The brothers were plagued
by Indian raids. The climax of their troubles with Indians
came at the Packsaddle Indian Fight in which Aaron and Charles
fended off the attackers at home and protected the stock while
three of their brothers fought at Packsaddle Mountain.
The Mosses built their first
fences of rail or rock, which eventually proved too expensive.
As soon as barbed wire was invented, they built the first
fences made with wire in Llano County. Fence cutters, however,
continually cut the wire fences. The Mosses also built earthen
ponds by using teams and scrapers, and dug wells by hand for
In November of 1897, the Moss
Brothers effected a partition of their undivided one-half
interest in approximately 30,000 acres, except for 1,200 acres
occupied by the Enchanted Rock, which they held in common.
Aaron Moss bought 25,000 more acres in Kinney County, and
that land is the present site of Alamo Village. He later traded
that land to his brother-in-law, Damon Slator, and always
maintained that he "got the best of the deal" for
his 5,000 acres northwest of Llano. Aaron Moss was married
to Etta (Passmore), with whom he had three children, Mark,
Luke and Myrtle (Inks).
In 1946, Luke Moss received
title to 1,226 of his father's land and later added 1,161
more acres on which he raised Polled Herefords. While he was
still a boy, Luke Moss was given by his father the major responsibility
of moving more than 100 horses by horse-herding to the Kinney
County ranch. The round trip was made twice a year and took
many weeks to complete.
Luke Moss took an active part
in civic and community projects. He was an organizer and served
as president of the Hill Country Livestock Raisers Association.
He served on the Board of the Central Texas Electric Cooperative
and was chairman of the Board of the First Christian Church.
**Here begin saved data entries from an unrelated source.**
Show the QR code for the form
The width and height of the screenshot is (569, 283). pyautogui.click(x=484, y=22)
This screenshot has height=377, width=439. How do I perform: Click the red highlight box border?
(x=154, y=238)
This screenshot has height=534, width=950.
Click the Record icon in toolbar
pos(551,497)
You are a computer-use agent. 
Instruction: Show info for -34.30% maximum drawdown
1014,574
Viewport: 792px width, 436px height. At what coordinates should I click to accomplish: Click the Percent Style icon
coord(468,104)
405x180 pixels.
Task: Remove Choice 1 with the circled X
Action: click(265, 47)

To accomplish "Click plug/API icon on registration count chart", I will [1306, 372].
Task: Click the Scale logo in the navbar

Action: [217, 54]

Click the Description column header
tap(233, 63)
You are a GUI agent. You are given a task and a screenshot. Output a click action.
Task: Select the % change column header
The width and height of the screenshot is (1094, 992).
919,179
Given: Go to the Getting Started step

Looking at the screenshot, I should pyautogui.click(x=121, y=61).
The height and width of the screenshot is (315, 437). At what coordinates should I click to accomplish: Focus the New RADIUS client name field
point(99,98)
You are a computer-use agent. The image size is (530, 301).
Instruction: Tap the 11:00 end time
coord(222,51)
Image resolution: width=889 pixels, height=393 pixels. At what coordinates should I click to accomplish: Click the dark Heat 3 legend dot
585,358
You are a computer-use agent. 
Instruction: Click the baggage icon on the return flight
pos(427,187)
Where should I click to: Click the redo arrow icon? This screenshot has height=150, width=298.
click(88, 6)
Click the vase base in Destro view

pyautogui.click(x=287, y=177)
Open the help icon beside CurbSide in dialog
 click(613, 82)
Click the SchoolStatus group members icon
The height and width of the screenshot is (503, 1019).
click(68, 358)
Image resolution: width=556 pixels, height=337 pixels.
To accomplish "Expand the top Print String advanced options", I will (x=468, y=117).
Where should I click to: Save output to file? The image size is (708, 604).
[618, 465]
He also worked on the Texas Christian University Development
Board. Moss was also active in the Llano County Soil and Water
Conservation District and actively pursued brush control and
water development practices. He also was a contributor to
the Screw-worm Eradication Program. In addition to the land
he acquired and bought for his ranch, Luke Moss received by
partition 4,790 and bought 1,173 acres of other land that
is not part of Dutch Mountain Ranch. He owned a total of 8,350
acres. He was married to Maud (Kendrick) and they had two
daughters. They were Ann Etta (Hall) and Louise (Etheredge).
Because he was a well-known and highly-respected rancher,
the House of Representatives of the 59th Legislature set aside
a page in the Journal to pay tribute to Luke Moss and adjourned
that day in his memory.
Ann Etta (Moss) Hall acquired
title to 1,231 acres in 1958 and 1959. She and her family
continued to raise Polled Herefords and to use the brand just as her father and grandfather had.
Her two children are James Moss Hall, deceased, and Lugenia
"Gene" Hall. Ann Etta Moss Hall received awards
for being the Outstanding Wildlife Conservationist from the
Llano Soil and Water Conservation District and the Outstanding
Resident Conservation Rancher in Llano County. She also received
awards for Excellence in Grazing Management from the Texas
Section of the Society for Range Management and the Goodyear
Conservation Award for Outstanding Accomplishments in Resource
Conservation. The conservation program at her ranch included
cross-fencing, rotational grazing, water development, brush
control and wildlife management.
Today the Dutch
Mountain Ranch is co-owned by Gene Hall and
her children, Deanne, Kip, Jill, and Kristen.
Gene also owns and operates
the Pecan Creek Ranch on which
she resides. In addition to her cattle operation, she added guest lodging on both ranches beginning in 1992.